Every transmitter sends its ID and listens to the bus simultaneously.
If a node sends recessive(1) but reads dominant(0), it lost → backs off instantly, keeps listening.
The node with the numerically lowest ID (most leading dominant bits) wins and continues without any corruption. This is non-destructive arbitration — the winning message is never re-sent.
How does CAN resolve simultaneous transmissions without retransmission?
Bitwise non-destructive arbitration: a node sending recessive but reading dominant loses and drops out; lowest ID (highest priority) wins intact.
Why is CAN bus length limited at high bit rate?
A node must hear the bus round-trip within one bit time to detect arbitration loss: tbit≥2L/v.
Why is CAN noise-immune?
Differential signaling — common-mode noise hits both wires equally and cancels in VCANH−VCANL.
Recall Feynman: explain to a 12-year-old
Imagine chips passing notes.
UART: two friends, no shared clock — they agree "read one letter every second," one taps the desk to say "starting now."
SPI: one boss with a metronome; whoever the boss points at (SS) trades a note with the boss every tick — super fast but the boss needs a separate finger to point at each friend.

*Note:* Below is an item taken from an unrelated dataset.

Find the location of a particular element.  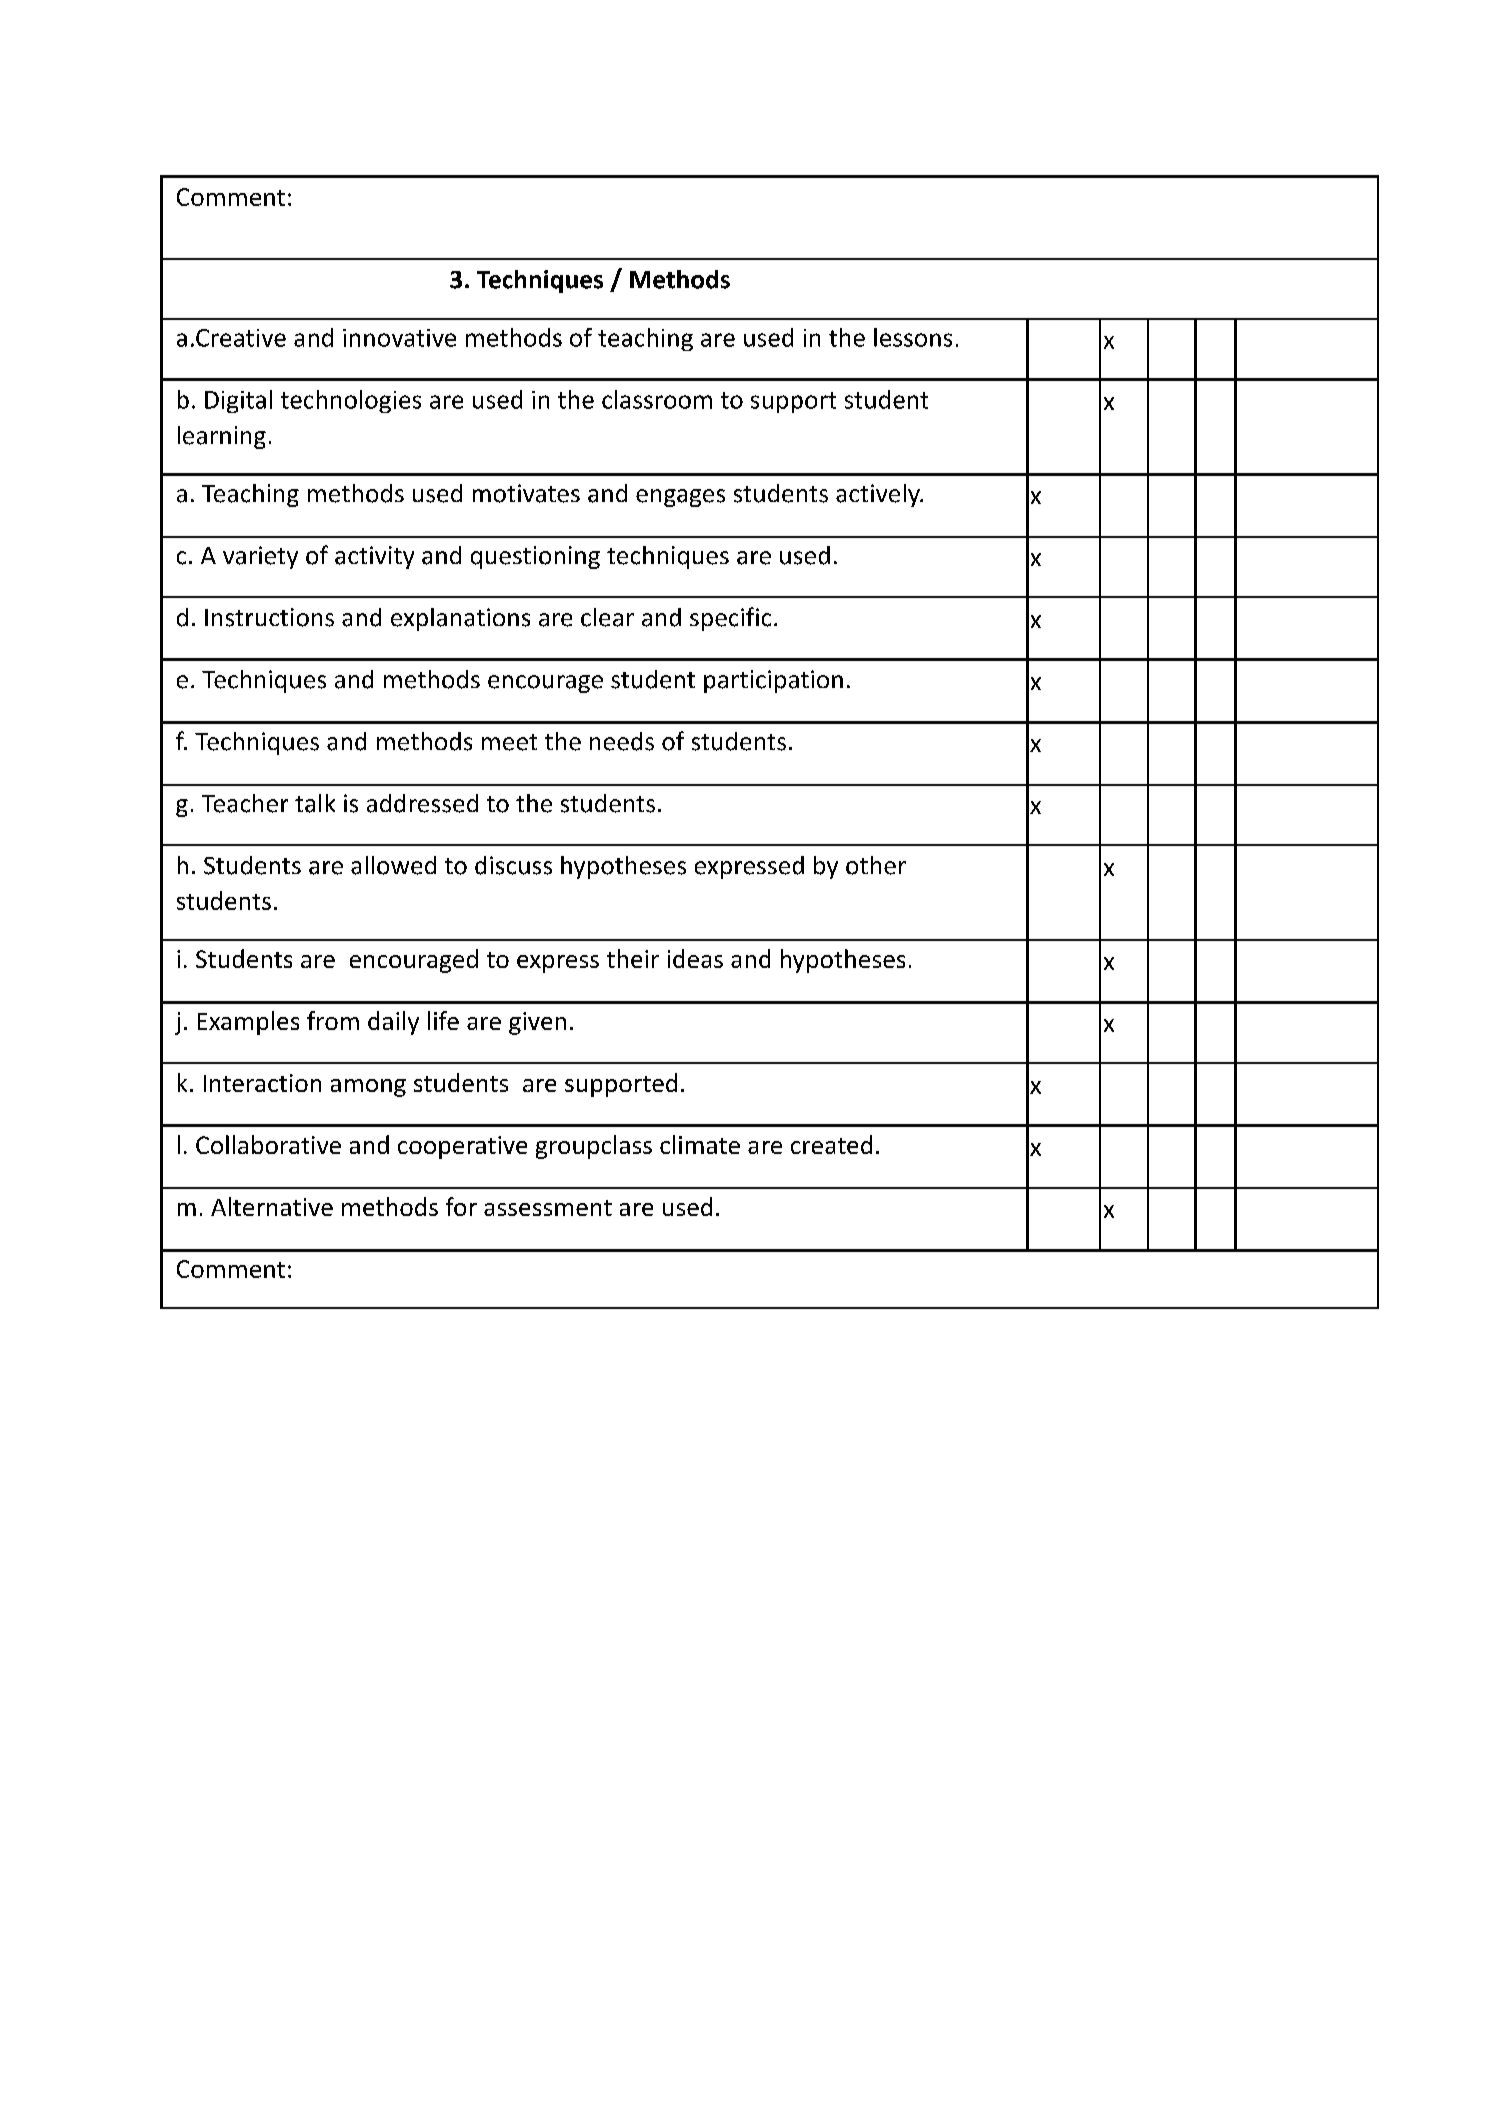

talk is located at coordinates (315, 803).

I2C: a class on a party line — everyone whispers their name first ("address"), only the matching kid answers, and the rule is "if anyone says quiet (LOW), it's quiet."

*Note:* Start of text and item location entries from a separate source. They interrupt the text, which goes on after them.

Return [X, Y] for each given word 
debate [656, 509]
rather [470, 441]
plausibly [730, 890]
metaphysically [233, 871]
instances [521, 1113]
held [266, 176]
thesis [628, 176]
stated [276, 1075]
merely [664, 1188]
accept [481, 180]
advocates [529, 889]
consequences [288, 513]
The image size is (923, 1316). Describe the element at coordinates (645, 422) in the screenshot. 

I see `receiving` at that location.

CAN: kids in a noisy room shouting numbers; the kid with the smallest number always wins and finishes their sentence, and because they all whisper through two cups, the room noise cancels out.

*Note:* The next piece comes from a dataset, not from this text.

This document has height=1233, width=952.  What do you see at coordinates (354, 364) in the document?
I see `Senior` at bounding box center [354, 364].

Dekho beta, sabse pehle core baat samajh lo — kisi bhi chip ke beech data bhejne ke liye wire pe sirf ek cheez travel karti hai: voltage jo high ya low hoti hai time ke saath. Bas itna hi. Toh ye saare protocols — UART, SPI, I2C, CAN — koi jaadu nahi hai, ye sirf ek "agreement" hai do chips ke beech ki: bit kab shuru hoti hai kab khatam (timing ya clock), kitne wire use karenge, aur kiski baari hai bolne ki (addressing). Jab tum ye samajh loge, toh poora subject easy lagega, kyunki har protocol bas in teen sawaalon ka alag jawab hai.
Ab har protocol apna trade-off leke aata hai. Jaise UART — ismein clock wire hi nahi hoti (asynchronous), dono side pehle se baud rate pe agree kar lete hain, phir ek "start bit" starting gun ki tarah kaam karti hai aur receiver stopwatch ki tarah har bit ke beech mein sample karta hai. Isiliye ye ~5% clock error tolerate kar leta hai — bahut simple, bas 2 wire. Wahin SPI super fast aur full-duplex hai kyunki do shift registers ek ring mein jude hote hain, har clock edge pe ek bit MOSI se bahar jaati hai aur ek MISO se andar aati hai — 8 clocks mein poora byte swap ho jaata hai, koi overhead nahi. I2C sirf 2 wire mein bahut saare devices handle karta hai (addressing se), aur CAN noise-immune hai isliye cars mein use hota hai.
Ye matter isliye karta hai kyunki real embedded systems mein tumhe choose karna padta hai — agar speed chahiye toh SPI, agar pins bachane hain toh I2C, agar simple point-to-point link chahiye toh UART, aur noisy automotive environment mein CAN. Interview aur real projects dono mein ye decision aata hai. Aur ek chhoti si important baat: jaise UART example mein dekha, start/stop bits bhi time lete hain, toh effective throughput hamesha baud rate se kam hoga — ye "overhead" wali soch tumhe practical calculations mein bachayegi.